TimpDoor Malware

 

 

Researchers have uncovered an active phishing campaign which targets Android devices in order to turn them into mobile proxies.

TimpDoor circumvents the security procedures and protections offered by Google’s Play Store. The attackers behind the malware have not sought to host their malicious software in the app repository; instead, the malware spreads via text messages containing a malicious link to the fake app.

The McAfee Mobile Research team says that once installed, the fake app launches a background service which starts a Socks proxy which redirects network traffic from a third-party server without user knowledge.

The campaign has been active since at least the end of March, with US Android users reporting the receipt of strange text messages. The text messages inform potential victims that they have two voice messages to ‘review,’ but in order to do so, they must click a link.

If a user clicks this link, a fraudulent web page is opened. According to McAfee, the page pretends to be a “popular classified advertisement website” and asks the user to install the app.

Once installed, the app appears to be simple voice software — but lacks any true functionality beyond hosting a few fake audio files. If the app is closed, the icon is hidden while the background process begins in creating the proxy, collecting device information along the way.

Source: ZDNet

How do you protect yourself?

Proper security measures must be in place to defend against Timpdoor malware and similar threats. Make sure you only download legitimate apps from the app store and do not click on suspicious links. Having proper up-to-date endpoint and firewall security provides a cross-generational blend of threat defense techniques to protect systems from malware.

 

CVE-2018-12390

 

 

Multiple vulnerabilities have been discovered in Mozilla Firefox. In this critical vulnerability, memory safety bugs present in Firefox 62 and Firefox ESR 60.2 showed evidence of memory corruption that with enough effort could be exploited to run arbitrary code.

Source: Mozilla

How do you protect yourself?

Security vulnerabilities are fixed in Firefox ESR 60.3.

 

FilesLocker Ransomware

 

 

A new ransomware called FilesLocker is being distributed as a Ransomware as a Service, or RaaS, that targets Chinese and English speaking victims.

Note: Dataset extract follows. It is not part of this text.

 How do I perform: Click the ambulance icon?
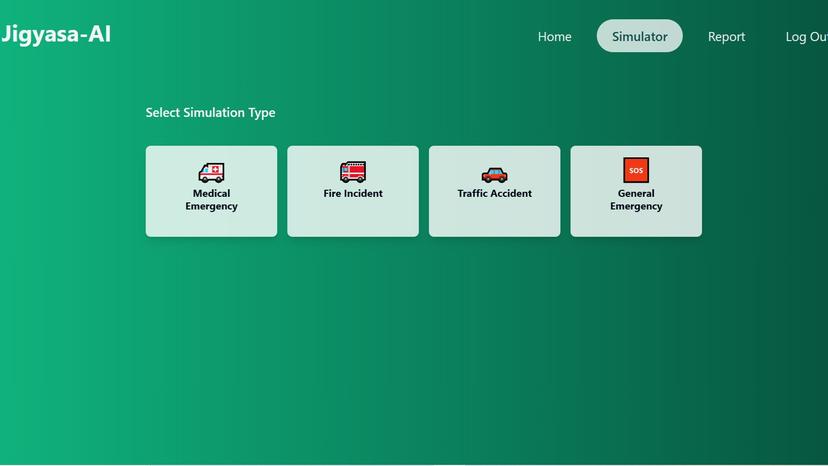211,172
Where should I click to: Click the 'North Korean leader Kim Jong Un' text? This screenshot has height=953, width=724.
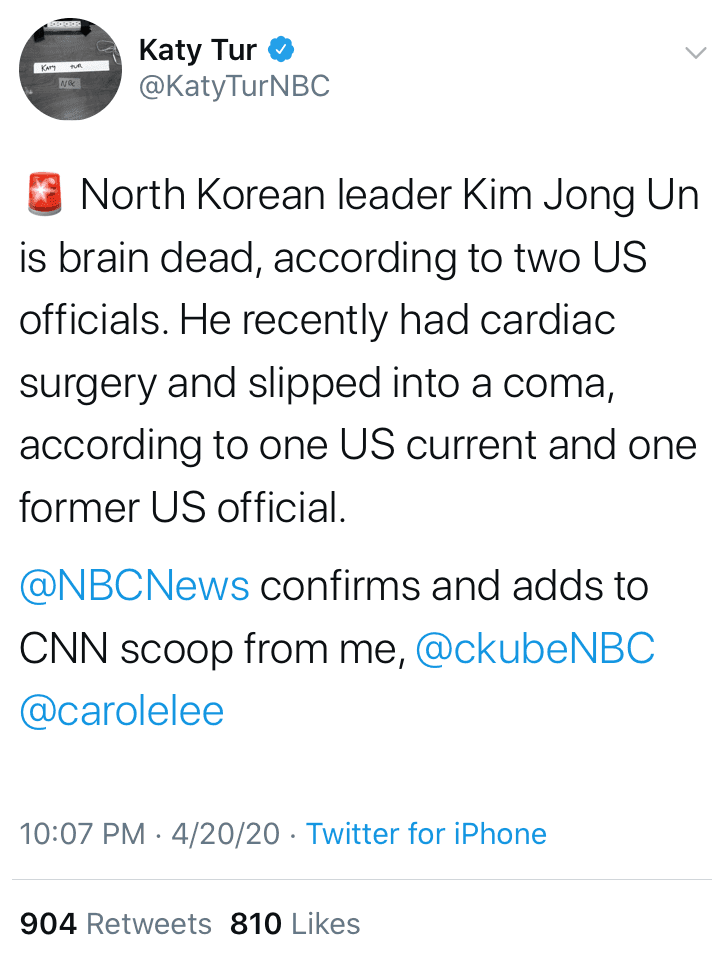[x=388, y=195]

At the time, it looked like your standard small little C# ransomware with little or no distribution. It turns out, though, that this ransomware is being offered as a RaaS where affiliates can sign up and earn commissions.

The RaaS claims to have numerous features you would expect such as tracking, customization, strong encryption, and the clearing of shadow volume copies.

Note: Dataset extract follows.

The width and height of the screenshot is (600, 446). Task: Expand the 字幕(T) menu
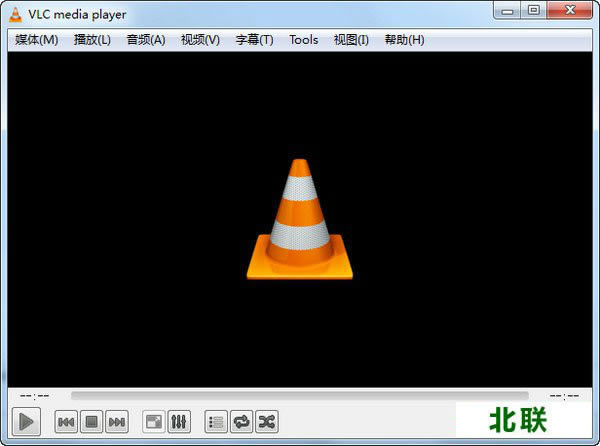coord(254,40)
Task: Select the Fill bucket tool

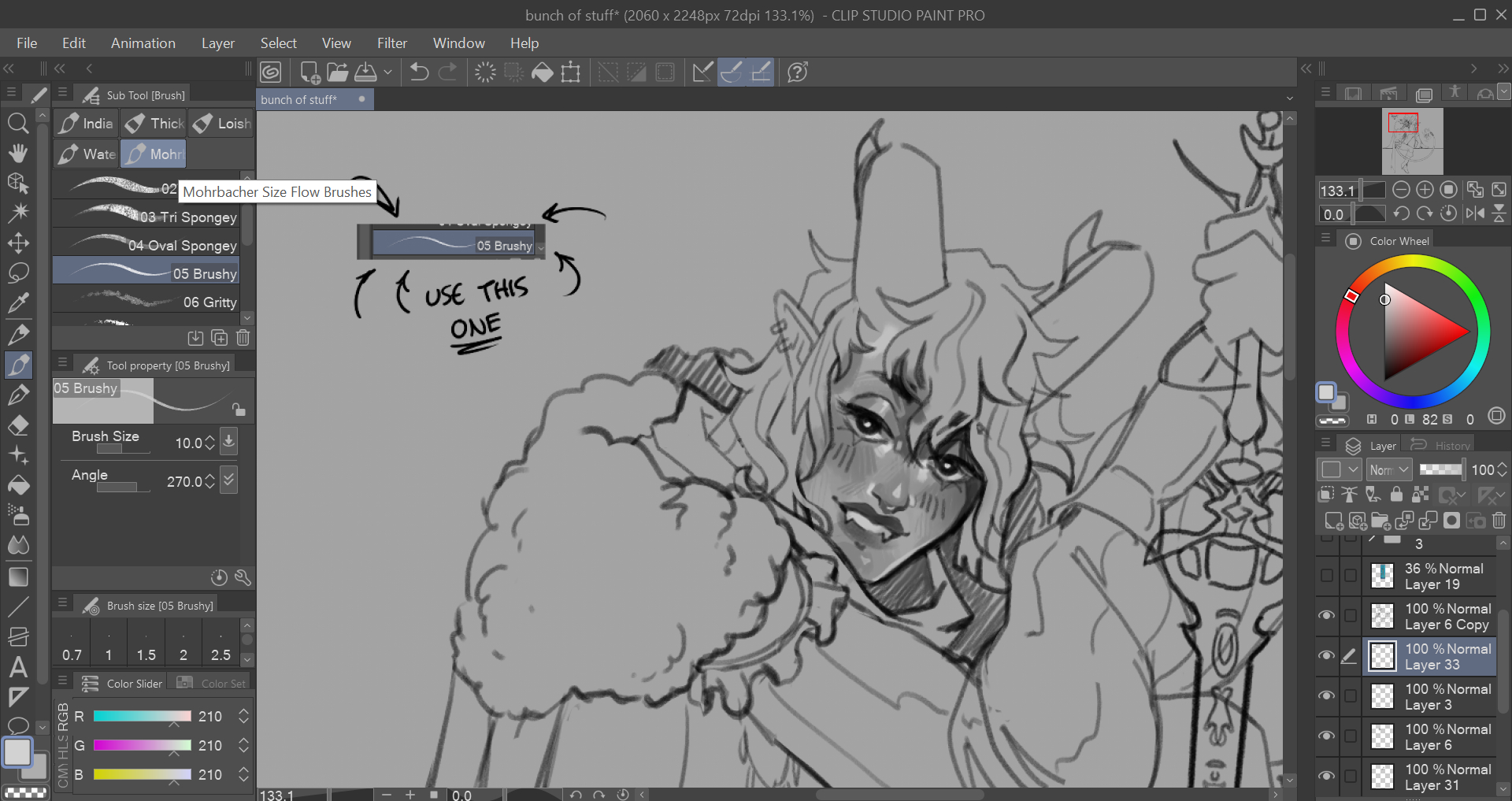Action: click(18, 486)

It includes an embedded public encryption key that is used to encrypt a victim’s files. As the the private encryption key, which is used to decrypt the files, is only known to the ransomware developer there is no way to get files back for free.

When encrypting a victim’s files, it targets specific folders such as the Desktop, Documents, Music, Pictures, etc and appends the .locked extension to encrypted files. When done encrypting, it will open the ransomware screen shown below that provides a bitcoin address to use for payment, a unique victim ID, and an email address for the user to contact.

Source: BleepingComputer

How do you protect yourself?

Proper security measures must be in place to defend against FilesLocker Ransomware and similar threats. Having proper up-to-date endpoint security provides a cross-generational blend of threat defense techniques to protect systems from cryptomining malware. Avoid clicking unknown links and downloading suspicious attachments.